* [EXERCISE] In the data below, find each line containing the string "flag" and return it.

** THE DATA follows **

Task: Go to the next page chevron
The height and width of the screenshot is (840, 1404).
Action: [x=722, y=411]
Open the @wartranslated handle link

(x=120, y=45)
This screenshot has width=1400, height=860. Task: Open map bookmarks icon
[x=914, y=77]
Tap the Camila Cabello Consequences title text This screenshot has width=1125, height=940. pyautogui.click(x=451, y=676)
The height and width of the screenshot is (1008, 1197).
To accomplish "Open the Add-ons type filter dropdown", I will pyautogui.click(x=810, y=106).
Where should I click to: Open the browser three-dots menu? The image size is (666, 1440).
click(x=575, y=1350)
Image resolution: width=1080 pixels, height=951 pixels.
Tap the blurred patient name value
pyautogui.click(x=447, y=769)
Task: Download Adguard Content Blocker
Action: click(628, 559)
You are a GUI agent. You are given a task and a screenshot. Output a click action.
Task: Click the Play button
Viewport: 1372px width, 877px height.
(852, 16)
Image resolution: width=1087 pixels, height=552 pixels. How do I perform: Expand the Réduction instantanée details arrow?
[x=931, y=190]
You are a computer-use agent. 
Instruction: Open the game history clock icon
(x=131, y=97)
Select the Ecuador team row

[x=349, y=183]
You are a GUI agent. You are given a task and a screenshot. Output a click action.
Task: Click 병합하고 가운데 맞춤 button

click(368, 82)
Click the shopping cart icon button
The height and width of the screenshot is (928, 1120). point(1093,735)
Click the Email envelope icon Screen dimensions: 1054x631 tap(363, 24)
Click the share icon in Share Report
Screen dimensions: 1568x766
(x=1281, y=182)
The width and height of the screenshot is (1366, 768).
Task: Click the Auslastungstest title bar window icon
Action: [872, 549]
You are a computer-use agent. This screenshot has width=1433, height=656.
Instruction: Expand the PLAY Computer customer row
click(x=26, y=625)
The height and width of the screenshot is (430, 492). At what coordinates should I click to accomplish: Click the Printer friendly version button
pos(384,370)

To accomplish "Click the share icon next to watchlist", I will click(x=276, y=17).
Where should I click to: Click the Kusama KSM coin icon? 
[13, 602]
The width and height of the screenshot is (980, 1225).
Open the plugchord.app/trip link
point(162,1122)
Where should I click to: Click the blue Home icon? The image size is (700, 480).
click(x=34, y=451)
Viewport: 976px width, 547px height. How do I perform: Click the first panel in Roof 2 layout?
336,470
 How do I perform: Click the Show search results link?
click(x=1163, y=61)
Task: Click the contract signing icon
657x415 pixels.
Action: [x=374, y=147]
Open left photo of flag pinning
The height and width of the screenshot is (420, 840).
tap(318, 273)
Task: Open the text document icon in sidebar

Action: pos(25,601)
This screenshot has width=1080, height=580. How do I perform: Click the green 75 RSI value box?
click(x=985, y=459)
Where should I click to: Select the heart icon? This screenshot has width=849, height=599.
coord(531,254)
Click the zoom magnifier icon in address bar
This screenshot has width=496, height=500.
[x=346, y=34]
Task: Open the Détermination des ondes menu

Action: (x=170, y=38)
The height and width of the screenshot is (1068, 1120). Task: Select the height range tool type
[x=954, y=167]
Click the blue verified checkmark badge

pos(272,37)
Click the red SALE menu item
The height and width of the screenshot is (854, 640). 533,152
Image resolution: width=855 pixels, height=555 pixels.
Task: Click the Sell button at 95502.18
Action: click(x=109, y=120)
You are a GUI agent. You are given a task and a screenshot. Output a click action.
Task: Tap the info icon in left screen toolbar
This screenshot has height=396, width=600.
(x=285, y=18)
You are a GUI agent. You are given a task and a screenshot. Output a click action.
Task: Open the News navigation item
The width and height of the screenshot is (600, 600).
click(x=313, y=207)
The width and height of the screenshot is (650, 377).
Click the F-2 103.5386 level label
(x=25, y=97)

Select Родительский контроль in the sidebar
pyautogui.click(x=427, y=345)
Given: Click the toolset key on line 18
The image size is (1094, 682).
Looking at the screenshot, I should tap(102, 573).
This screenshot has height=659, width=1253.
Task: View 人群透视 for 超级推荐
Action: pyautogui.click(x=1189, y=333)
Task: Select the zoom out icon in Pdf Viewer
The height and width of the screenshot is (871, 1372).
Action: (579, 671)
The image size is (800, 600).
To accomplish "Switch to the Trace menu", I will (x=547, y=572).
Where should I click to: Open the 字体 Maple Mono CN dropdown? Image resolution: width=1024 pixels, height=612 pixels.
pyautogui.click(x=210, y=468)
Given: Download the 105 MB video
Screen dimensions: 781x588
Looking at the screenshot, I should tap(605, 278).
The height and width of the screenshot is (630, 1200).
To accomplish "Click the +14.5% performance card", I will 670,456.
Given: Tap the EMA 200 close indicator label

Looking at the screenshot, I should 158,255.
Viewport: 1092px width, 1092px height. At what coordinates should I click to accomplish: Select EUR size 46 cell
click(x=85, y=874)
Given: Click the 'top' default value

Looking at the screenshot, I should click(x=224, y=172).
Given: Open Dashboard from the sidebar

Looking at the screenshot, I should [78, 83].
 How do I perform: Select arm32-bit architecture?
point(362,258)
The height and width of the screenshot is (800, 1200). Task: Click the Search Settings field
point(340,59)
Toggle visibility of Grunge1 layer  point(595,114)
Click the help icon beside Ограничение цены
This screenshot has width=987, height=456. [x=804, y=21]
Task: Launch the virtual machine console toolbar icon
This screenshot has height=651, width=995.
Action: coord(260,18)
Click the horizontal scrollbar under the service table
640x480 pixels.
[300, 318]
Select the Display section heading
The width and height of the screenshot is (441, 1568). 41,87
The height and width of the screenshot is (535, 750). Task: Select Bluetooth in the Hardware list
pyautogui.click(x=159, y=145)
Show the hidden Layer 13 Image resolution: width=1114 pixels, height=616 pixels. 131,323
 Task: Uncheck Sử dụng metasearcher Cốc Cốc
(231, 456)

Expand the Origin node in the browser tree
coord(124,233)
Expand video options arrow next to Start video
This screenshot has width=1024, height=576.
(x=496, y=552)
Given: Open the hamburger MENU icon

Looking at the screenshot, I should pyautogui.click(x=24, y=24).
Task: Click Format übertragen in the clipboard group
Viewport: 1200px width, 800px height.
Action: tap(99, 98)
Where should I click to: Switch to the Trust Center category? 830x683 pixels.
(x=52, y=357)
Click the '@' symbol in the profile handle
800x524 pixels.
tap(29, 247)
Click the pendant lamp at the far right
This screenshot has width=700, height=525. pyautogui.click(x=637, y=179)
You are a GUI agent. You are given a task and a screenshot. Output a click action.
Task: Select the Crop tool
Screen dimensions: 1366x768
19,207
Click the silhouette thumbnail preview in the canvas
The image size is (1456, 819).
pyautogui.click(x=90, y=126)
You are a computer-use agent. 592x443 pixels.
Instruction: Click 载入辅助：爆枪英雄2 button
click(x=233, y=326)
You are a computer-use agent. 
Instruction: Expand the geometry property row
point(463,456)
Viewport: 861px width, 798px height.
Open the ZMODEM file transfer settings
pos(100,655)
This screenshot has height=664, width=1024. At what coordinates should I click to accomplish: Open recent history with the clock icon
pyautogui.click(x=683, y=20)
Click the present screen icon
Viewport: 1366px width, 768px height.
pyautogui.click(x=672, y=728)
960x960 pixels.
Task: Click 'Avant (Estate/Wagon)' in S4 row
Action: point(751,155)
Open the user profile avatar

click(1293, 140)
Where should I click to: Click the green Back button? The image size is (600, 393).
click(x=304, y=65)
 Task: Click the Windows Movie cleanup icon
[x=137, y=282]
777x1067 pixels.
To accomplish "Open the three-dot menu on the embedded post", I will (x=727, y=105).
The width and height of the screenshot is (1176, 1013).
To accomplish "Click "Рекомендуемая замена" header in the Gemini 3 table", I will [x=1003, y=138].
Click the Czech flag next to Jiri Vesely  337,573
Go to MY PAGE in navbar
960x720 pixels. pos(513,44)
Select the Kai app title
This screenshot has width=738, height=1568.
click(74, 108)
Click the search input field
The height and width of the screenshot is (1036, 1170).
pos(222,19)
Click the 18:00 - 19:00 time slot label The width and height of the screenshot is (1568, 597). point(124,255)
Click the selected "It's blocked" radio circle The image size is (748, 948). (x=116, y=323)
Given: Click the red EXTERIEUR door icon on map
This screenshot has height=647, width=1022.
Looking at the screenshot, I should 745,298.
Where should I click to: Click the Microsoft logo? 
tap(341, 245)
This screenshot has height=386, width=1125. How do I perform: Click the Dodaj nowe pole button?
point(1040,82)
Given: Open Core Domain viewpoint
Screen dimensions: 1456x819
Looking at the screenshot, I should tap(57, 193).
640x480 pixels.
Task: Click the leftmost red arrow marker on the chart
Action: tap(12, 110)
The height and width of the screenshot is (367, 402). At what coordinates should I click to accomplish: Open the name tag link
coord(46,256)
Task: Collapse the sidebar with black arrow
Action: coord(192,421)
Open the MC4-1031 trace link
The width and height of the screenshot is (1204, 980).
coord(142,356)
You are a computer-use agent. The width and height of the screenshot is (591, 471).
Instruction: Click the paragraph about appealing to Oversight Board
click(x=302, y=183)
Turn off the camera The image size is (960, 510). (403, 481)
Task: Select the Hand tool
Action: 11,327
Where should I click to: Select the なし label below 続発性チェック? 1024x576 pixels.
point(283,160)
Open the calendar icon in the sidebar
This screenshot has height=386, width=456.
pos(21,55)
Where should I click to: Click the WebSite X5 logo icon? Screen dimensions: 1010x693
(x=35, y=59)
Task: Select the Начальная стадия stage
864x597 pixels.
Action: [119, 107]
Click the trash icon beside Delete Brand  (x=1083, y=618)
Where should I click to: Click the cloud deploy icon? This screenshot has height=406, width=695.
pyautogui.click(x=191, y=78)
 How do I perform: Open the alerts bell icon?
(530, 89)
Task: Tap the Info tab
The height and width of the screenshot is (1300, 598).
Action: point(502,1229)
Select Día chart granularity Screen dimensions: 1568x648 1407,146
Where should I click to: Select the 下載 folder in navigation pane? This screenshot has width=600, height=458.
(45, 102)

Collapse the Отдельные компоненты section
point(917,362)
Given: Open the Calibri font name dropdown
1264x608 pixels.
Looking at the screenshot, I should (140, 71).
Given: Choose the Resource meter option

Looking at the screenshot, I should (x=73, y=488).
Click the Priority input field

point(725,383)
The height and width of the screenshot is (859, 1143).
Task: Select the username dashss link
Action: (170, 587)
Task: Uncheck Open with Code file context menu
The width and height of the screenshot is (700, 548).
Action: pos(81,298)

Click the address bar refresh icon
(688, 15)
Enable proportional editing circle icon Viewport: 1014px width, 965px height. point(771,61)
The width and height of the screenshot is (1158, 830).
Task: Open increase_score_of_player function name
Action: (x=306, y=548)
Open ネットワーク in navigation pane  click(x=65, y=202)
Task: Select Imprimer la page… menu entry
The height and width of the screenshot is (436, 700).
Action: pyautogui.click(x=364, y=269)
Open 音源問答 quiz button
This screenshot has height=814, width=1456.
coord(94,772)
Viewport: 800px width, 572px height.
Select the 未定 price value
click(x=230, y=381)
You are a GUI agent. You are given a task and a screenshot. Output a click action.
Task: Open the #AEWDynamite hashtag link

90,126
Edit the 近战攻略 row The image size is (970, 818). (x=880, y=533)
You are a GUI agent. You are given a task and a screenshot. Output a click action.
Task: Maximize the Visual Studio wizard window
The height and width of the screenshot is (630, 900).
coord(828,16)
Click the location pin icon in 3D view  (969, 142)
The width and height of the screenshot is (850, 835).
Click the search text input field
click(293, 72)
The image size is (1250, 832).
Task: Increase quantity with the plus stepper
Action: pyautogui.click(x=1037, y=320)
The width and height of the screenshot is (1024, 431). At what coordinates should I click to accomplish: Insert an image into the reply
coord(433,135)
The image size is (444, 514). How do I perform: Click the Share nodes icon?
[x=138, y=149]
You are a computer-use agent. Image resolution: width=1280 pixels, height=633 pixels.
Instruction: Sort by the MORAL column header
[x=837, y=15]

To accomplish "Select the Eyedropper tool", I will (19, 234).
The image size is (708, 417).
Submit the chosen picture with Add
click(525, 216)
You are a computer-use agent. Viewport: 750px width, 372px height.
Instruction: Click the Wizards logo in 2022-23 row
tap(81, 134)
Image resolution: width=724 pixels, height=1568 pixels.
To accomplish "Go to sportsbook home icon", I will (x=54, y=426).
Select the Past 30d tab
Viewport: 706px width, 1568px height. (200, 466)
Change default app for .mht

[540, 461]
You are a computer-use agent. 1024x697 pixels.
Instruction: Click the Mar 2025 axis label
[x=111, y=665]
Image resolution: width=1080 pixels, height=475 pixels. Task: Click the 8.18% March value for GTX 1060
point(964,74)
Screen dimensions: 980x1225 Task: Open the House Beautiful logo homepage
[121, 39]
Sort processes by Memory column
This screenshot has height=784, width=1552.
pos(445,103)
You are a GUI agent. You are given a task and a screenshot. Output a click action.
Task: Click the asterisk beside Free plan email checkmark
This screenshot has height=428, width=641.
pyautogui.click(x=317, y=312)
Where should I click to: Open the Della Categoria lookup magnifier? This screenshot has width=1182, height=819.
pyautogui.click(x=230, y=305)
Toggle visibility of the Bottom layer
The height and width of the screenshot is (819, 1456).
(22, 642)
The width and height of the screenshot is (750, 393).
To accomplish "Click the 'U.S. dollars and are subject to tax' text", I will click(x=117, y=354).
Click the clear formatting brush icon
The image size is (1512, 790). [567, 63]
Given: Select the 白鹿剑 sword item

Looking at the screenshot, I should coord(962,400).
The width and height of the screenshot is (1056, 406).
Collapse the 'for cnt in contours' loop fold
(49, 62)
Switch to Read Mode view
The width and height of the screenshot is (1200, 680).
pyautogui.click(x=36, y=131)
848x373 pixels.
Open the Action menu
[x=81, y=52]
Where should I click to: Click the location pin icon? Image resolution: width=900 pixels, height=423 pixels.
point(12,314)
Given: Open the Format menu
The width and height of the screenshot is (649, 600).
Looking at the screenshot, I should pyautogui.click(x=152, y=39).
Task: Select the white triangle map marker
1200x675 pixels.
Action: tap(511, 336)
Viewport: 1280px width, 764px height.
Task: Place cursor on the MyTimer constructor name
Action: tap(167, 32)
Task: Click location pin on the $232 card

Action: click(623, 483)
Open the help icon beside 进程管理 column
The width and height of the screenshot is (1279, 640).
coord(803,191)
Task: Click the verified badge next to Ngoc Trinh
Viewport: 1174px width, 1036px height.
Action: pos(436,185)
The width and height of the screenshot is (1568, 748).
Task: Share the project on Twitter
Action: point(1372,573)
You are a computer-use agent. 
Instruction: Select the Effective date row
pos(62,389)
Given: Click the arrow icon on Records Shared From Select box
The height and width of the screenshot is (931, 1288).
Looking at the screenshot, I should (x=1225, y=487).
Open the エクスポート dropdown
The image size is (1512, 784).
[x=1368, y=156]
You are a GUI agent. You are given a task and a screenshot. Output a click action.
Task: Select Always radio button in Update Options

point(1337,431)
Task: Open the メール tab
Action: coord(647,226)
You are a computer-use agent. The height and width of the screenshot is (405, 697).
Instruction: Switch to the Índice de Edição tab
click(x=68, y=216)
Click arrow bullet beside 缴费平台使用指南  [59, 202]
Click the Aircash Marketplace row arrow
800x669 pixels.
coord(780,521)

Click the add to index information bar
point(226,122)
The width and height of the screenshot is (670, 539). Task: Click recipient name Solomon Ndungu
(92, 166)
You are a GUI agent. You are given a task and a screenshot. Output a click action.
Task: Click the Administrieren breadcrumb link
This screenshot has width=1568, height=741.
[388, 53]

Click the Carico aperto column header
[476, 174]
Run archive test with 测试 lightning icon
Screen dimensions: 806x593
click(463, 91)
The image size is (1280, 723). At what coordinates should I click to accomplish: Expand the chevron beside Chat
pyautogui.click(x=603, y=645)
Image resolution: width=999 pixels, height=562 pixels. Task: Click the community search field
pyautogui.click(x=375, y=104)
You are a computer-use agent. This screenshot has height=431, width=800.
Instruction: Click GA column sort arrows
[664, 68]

** End of THE DATA **

* [EXERCISE OUTPUT]
Open left photo of flag pinning
Click the Czech flag next to Jiri Vesely  337,573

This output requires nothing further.